_Extracted data_.

-.-.-

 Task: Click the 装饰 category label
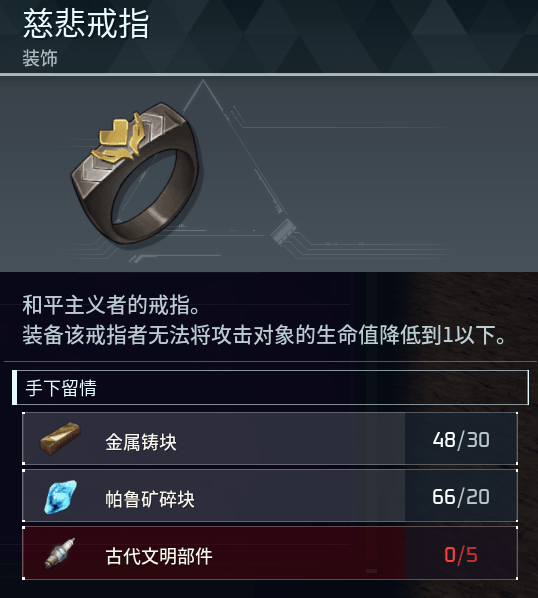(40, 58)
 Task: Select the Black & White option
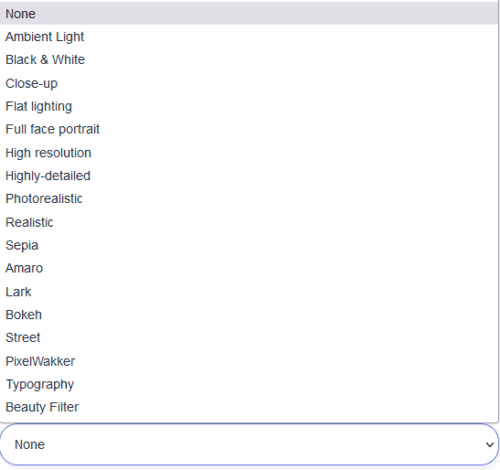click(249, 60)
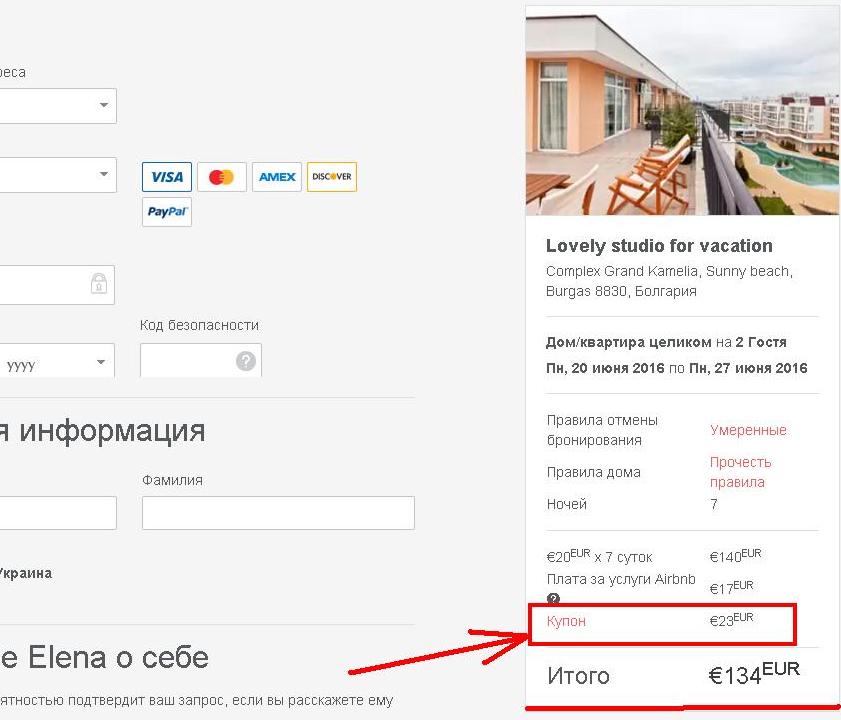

-.-.-

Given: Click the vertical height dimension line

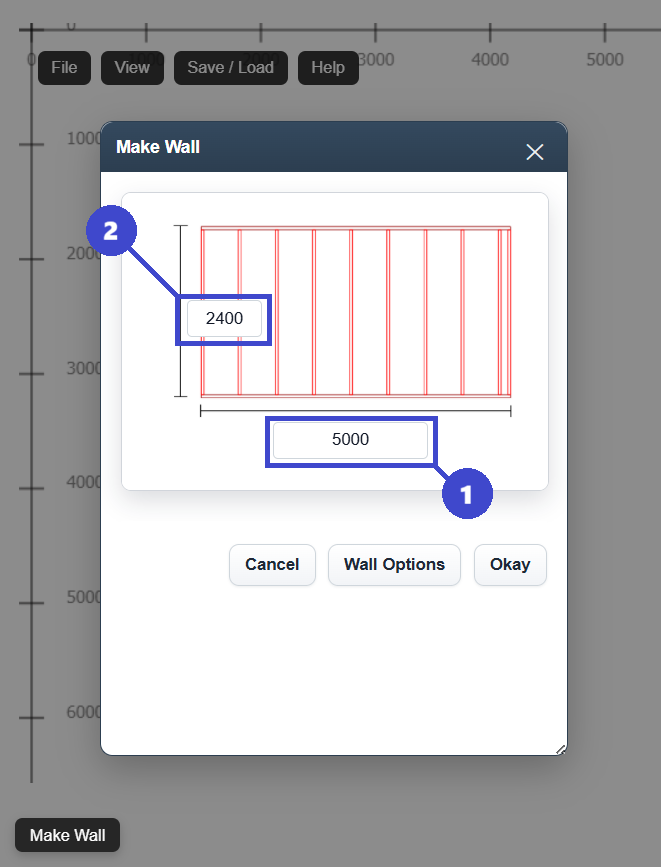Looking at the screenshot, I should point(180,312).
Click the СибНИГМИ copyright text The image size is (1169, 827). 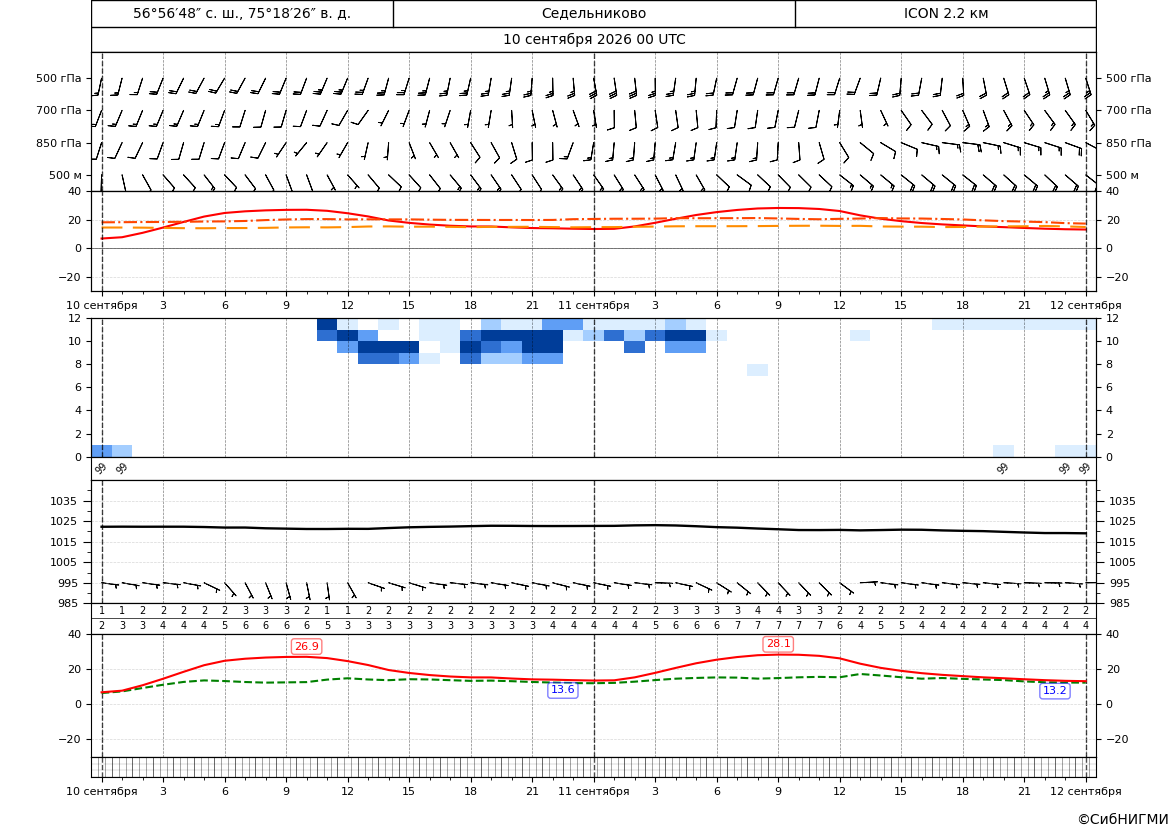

-.-.-

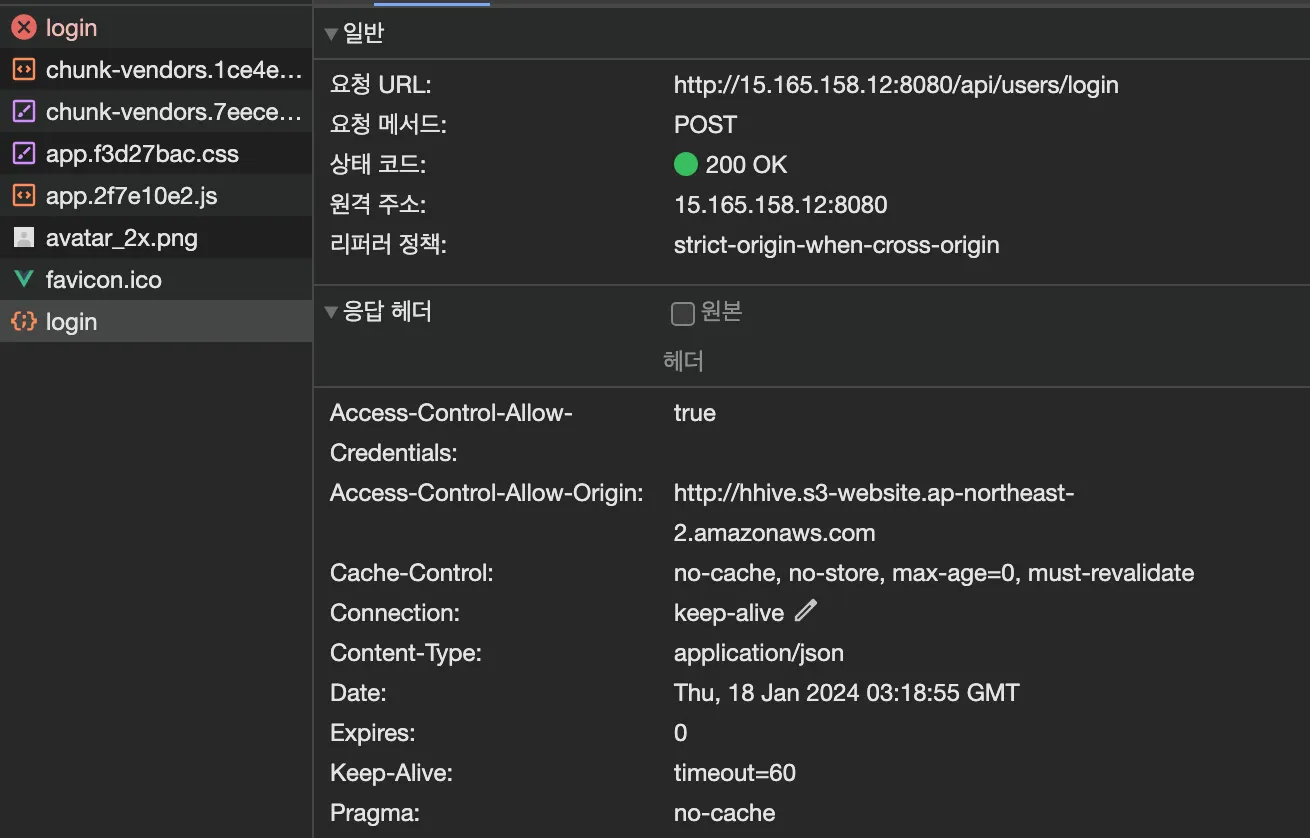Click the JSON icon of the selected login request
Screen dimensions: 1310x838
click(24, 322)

-.-.-

_Task_. Reproduce, exactly and only, the lines of the records above starting at the line with "Given: Click the" and ending at the line with "Click the СибНИГМИ", both included. Leave every picture out.

_Result below_.
Given: Click the vertical height dimension line

Looking at the screenshot, I should point(180,312).
Click the СибНИГМИ copyright text The image size is (1169, 827). 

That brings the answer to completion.